A Character Elimination Algorithm for

Lossless Data Compression

 

 

Presented by Mark Hosang

NSF Grant# CCR0081952

 

 

 

November 5, 2001


1.  Introduction

 

            In natural languages, there is a certain amount of dependency between characters.  Knowing the previous characters, one could make an educated guess about what the next character could be.  We refer to this dependency as “correlation” and one goal of any good compression algorithm is to eliminate all dependency between characters, thus reducing the amount of data needed to convey the same information.  With the increasing size of files and the low bandwidth of modem connections, compression allows one to transmit the same amount of data in a shorter span of time.

This paper presents a detailed description of a lossless compression algorithm intended for use on files with non-uniform character distributions.  This algorithm takes advantage of the relatively small distances between character occurrences once we remove the less frequent characters.  This allows the algorithm to create a compressed version of the file that, when decompressed, is an exact copy of the file that was compressed.

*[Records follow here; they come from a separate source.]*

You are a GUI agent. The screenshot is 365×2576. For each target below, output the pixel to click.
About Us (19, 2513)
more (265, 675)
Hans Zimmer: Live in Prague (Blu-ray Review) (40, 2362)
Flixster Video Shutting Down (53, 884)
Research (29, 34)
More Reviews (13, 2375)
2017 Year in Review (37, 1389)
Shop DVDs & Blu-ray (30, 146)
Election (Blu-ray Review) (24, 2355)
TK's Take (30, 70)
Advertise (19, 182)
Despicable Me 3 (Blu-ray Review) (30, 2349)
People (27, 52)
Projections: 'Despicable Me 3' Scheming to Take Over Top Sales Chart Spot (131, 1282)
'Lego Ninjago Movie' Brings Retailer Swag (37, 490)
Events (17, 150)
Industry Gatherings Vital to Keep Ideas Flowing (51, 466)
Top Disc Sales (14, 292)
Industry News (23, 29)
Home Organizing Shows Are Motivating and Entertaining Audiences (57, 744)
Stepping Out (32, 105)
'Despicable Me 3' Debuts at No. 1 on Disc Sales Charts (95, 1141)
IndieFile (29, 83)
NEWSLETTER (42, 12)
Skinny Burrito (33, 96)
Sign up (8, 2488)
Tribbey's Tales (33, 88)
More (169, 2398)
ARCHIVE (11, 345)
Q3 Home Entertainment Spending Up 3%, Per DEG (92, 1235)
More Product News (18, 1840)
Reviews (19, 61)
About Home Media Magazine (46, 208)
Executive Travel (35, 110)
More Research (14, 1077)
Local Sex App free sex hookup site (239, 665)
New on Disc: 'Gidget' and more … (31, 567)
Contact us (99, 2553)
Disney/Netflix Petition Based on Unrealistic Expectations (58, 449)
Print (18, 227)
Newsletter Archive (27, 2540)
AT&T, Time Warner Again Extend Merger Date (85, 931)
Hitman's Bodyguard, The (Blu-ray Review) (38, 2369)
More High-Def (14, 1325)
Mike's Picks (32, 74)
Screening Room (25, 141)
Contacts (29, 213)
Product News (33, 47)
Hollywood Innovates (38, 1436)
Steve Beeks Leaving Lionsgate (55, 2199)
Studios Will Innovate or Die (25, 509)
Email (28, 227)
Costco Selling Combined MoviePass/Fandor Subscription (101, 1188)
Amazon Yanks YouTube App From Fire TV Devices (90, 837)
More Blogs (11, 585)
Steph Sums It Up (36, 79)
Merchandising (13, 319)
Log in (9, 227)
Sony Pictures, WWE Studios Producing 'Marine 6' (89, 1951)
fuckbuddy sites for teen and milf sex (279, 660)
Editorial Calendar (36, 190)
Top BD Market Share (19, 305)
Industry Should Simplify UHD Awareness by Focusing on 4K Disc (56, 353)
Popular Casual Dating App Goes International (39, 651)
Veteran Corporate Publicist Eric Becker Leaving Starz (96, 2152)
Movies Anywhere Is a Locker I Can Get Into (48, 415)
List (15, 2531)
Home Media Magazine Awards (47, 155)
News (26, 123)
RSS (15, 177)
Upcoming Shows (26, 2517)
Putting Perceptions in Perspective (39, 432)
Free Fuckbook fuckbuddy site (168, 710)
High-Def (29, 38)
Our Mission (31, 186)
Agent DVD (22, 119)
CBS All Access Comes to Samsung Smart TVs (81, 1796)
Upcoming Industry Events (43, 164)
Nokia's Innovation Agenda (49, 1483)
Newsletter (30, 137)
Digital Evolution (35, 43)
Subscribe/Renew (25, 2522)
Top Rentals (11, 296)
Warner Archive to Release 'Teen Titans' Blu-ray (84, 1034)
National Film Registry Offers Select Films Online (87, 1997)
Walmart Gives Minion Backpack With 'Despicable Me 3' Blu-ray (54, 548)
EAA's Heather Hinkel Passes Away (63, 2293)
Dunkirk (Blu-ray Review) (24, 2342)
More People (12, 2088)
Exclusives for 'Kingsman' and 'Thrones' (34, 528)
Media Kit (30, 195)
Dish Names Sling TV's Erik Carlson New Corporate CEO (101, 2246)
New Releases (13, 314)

This algorithm takes a file as input and scans it to create a character frequency model for the compression phase.  Compression begins by encoding the least frequent characters first, moving up to the most frequent.  To encode a character, we record the character, the number of instances and the distance between each instance.  Then, we remove this character from the file.  Subsequent deletions reduce the distance between the more frequent characters until there is only one character left to encode.  Since the file now is totally comprised of this character, all that is necessary is the character and the number of instances.  The decompression algorithm works in a very similar manner but begins with the most frequent character and works to the least frequent using the distances to reconstruct the original file.

 

2.  Algorithm

           

            The preprocessing stage of the algorithm consists of scanning the input file, counting the number of occurrences of each character, and then sorting the characters by their frequency.  The algorithm then proceeds to the actual compression phase.  Starting with the most infrequent character, it traverses the file, removing that character while storing the distance (the number of characters from the last removal.)  For example, if “p” was to be encoded and the file had the string “peep”, the number of characters separating the first “p” and next “p” would be two.  When the algorithm reaches the most frequent character, the file is now comprised solely of this character. Thus, it is only necessary to record the number of instances. 

 

Example of character elimination (table 2-1): 

In the following example, we will now illustrate how we perform the character elimination.  Each line is the removed character followed by the recorded distances and the resulting string after deletion. 

 

Character Removed

Distances

Resulting String

Starting string

-

The zoologist didn’t like the zephyre.

18

The zoologist didnt like the zephyre.

.

36

The zoologist didnt like the zephyre

T

0

he zoologist didnt like the zephyre

g

8

he zooloist didnt like the zephyre

k

20

he zooloist didnt lie the zephyre

n

15

he zooloist didt lie the zephyre

p

27

he zooloist didt lie the zehyre

r

29

he zooloist didt lie the zehye

s

9

he zooloit didt lie the zehye

y

27

he zooloit didt lie the zehe

d

11, 1

he zooloit it lie the zehe

l

6, 7

he zoooit it ie the zehe

z

3, 16

he oooit it ie the ehe

h

0, 15, 2

e oooit it ie te ee

i

5, 2, 2

e ooot t e te ee

o

2, 0, 0

e t t e te ee

t

2, 1, 3

e   e e ee

<space>

1, 0, 0, 1, 1

eeeee

e

NA

<empty string>

Table 2-1 an example of character elimination.

 

When creating the compressed file, we write the character, then the number of distances minus one, and lastly, the distances for that character.  Since there will always be at least one distance value associated with a character, in the compressed file we can adjust the number of instances by subtracting 1 from its value such that the lowest value is now ‘0’ instead of ‘1’.  This allows fewer bits to represent the same number of distance values.  Furthermore, since the characters are stored in a cascading occurrence fashion, we can denote the number of instances for a character by the difference from the previous character.  We repeat the character elimination until we have recorded all characters.  The encoder writes the compressed file in reverse order, writing the data for the most frequent character first and then proceeding to the least frequent characters.  This removal method is reversible, which means that performing these operations in the reverse order will reconstruct the file.  We added the size of the uncompressed file to simplify the decompression phase, but it is not necessary for successful decompression.

 

Example of compressed file format:

<Uncompressed file size>

<Most frequent character><# of instances>

<2nd most frequent character><# of instances><d1, d2, …>

<3rd most frequent character><# of instances><d1, d2, …>

                                             .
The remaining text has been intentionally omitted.